------ MATERIALS PROVIDED ------
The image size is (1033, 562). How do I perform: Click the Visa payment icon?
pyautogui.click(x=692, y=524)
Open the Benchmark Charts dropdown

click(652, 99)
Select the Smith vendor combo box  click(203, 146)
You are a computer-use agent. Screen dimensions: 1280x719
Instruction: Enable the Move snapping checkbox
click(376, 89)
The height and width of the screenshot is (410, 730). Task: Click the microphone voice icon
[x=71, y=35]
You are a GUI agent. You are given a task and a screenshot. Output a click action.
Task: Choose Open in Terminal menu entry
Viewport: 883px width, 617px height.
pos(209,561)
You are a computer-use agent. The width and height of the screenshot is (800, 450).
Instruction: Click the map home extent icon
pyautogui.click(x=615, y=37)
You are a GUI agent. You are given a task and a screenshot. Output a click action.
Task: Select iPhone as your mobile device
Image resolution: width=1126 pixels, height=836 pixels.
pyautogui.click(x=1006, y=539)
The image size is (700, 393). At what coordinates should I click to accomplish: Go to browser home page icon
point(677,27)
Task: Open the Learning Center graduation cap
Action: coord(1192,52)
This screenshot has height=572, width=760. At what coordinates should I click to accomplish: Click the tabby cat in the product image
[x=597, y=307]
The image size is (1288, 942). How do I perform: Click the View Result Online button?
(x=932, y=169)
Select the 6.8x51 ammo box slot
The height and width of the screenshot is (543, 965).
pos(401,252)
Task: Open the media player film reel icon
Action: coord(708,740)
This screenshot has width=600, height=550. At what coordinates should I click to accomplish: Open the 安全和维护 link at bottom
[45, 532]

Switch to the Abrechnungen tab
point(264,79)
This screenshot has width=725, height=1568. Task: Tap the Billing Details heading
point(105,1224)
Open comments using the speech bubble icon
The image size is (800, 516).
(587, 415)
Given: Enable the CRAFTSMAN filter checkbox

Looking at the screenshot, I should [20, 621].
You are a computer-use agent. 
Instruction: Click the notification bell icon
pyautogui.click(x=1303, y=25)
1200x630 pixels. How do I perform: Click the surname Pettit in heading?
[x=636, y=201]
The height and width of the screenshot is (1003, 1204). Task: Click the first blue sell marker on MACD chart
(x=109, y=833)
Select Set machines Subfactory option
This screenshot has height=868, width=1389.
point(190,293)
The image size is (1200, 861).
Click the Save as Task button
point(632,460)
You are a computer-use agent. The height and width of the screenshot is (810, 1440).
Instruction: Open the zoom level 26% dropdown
------
**WORK ITEM**
Print all of the lines above so that each one matches its original exactly.

**WRITTEN RESPONSE**
The image size is (1033, 562). How do I perform: Click the Visa payment icon?
pyautogui.click(x=692, y=524)
Open the Benchmark Charts dropdown

click(652, 99)
Select the Smith vendor combo box  click(203, 146)
You are a computer-use agent. Screen dimensions: 1280x719
Instruction: Enable the Move snapping checkbox
click(376, 89)
The height and width of the screenshot is (410, 730). Task: Click the microphone voice icon
[x=71, y=35]
You are a GUI agent. You are given a task and a screenshot. Output a click action.
Task: Choose Open in Terminal menu entry
Viewport: 883px width, 617px height.
pos(209,561)
You are a computer-use agent. The width and height of the screenshot is (800, 450).
Instruction: Click the map home extent icon
pyautogui.click(x=615, y=37)
You are a GUI agent. You are given a task and a screenshot. Output a click action.
Task: Select iPhone as your mobile device
Image resolution: width=1126 pixels, height=836 pixels.
pyautogui.click(x=1006, y=539)
The image size is (700, 393). At what coordinates should I click to accomplish: Go to browser home page icon
point(677,27)
Task: Open the Learning Center graduation cap
Action: coord(1192,52)
This screenshot has height=572, width=760. At what coordinates should I click to accomplish: Click the tabby cat in the product image
[x=597, y=307]
The image size is (1288, 942). How do I perform: Click the View Result Online button?
(x=932, y=169)
Select the 6.8x51 ammo box slot
The height and width of the screenshot is (543, 965).
pos(401,252)
Task: Open the media player film reel icon
Action: coord(708,740)
This screenshot has width=600, height=550. At what coordinates should I click to accomplish: Open the 安全和维护 link at bottom
[45, 532]

Switch to the Abrechnungen tab
point(264,79)
This screenshot has width=725, height=1568. Task: Tap the Billing Details heading
point(105,1224)
Open comments using the speech bubble icon
The image size is (800, 516).
(587, 415)
Given: Enable the CRAFTSMAN filter checkbox

Looking at the screenshot, I should [20, 621].
You are a computer-use agent. 
Instruction: Click the notification bell icon
pyautogui.click(x=1303, y=25)
1200x630 pixels. How do I perform: Click the surname Pettit in heading?
[x=636, y=201]
The height and width of the screenshot is (1003, 1204). Task: Click the first blue sell marker on MACD chart
(x=109, y=833)
Select Set machines Subfactory option
This screenshot has height=868, width=1389.
point(190,293)
The image size is (1200, 861).
Click the Save as Task button
point(632,460)
You are a computer-use agent. The height and width of the screenshot is (810, 1440).
Instruction: Open the zoom level 26% dropdown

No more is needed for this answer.